LEMON GARLIC RAINBOW CHARD PASTA WITH MEREDITH FARM GOATS FETA

Serves 2 - gluten free - tridoshic - vegetarian 

Ingredients:

  • Pasta: 1 pack ceres organic gluten free Sorghum spaghetti pasta or pasta of choice 
  • Veg: 2 bunches of greenery one of kale and one of rainbow chard, one ripe tomato
  • Oil/Spices: ghee 1-2tablespoons, 4cloves fresh crushed garlic, turmeric, chilli flakes, cumin, paprika, salt, black pepper 
  • Toppings: Meredith goats cheese cubes, parsley, lemon, organic extra virgin compressed olive oil 

 

Method:

  • In one large pot bring pasta water with rock salt & dash turmeric to boil, then add in  pasta 
  • In a flat cast iron fry pan, heat 1tablespoon of ghee
  • On medium heat add 4 crushed garlic cloves and slightly brown before adding one ripe thinly diced tomato, chilli flakes, paprika, cumin powder, salt and pepper to taste.
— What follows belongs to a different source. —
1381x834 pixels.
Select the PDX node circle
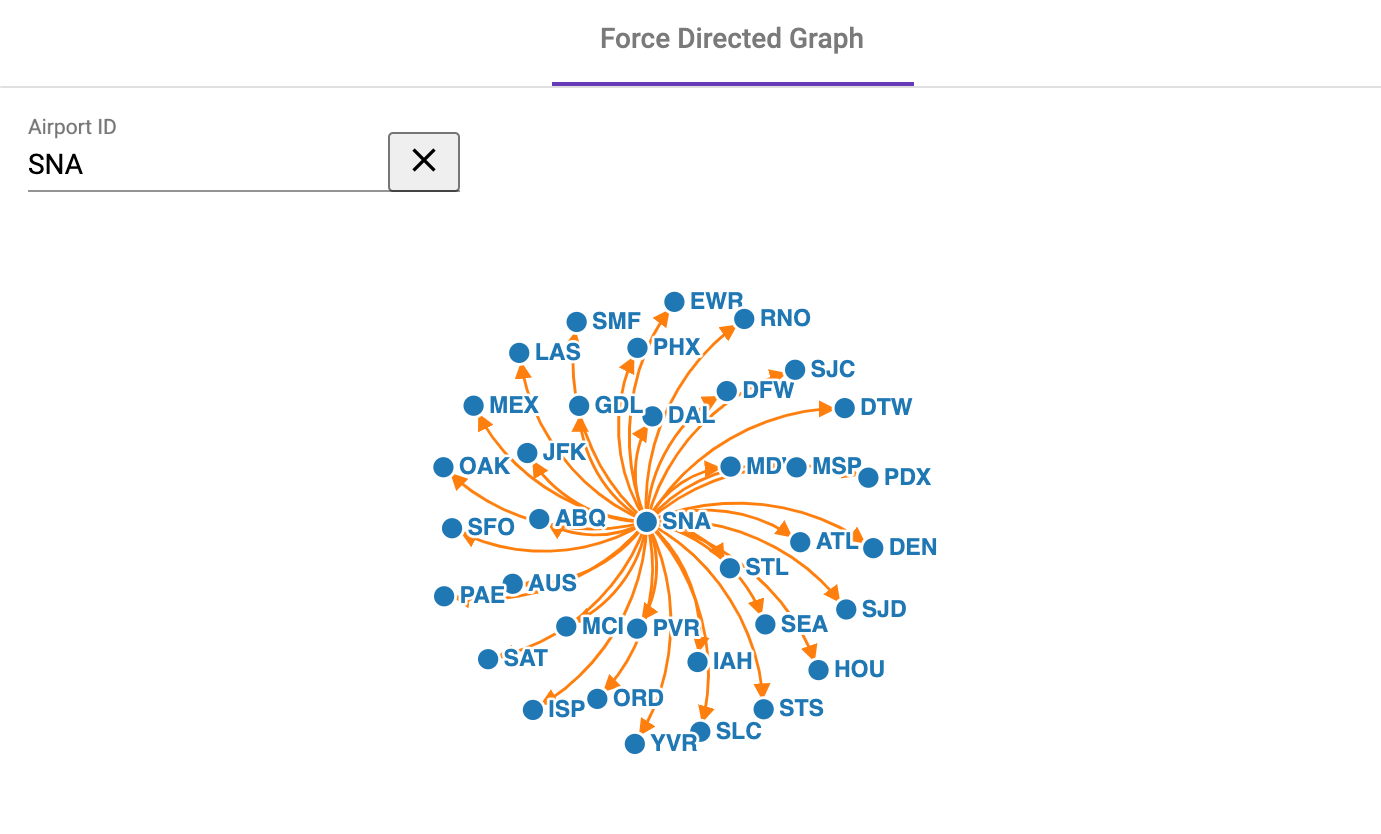tap(868, 478)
Mix together until aromatic. 
  • Next add in washed and roughly diced rainbow chard & kale  with a big squeeze of fresh lemon (I use half a medium lemon) to taste 
  • When pasta is Al dente, stain and rinse under cold water for few seconds to gently remove some of the starch, place back into pot and mix in goats feta & parsley, a few glugs of olive oil, cracked black pepper & lemon to taste, then add in the pasta sauce and give good stir before serving.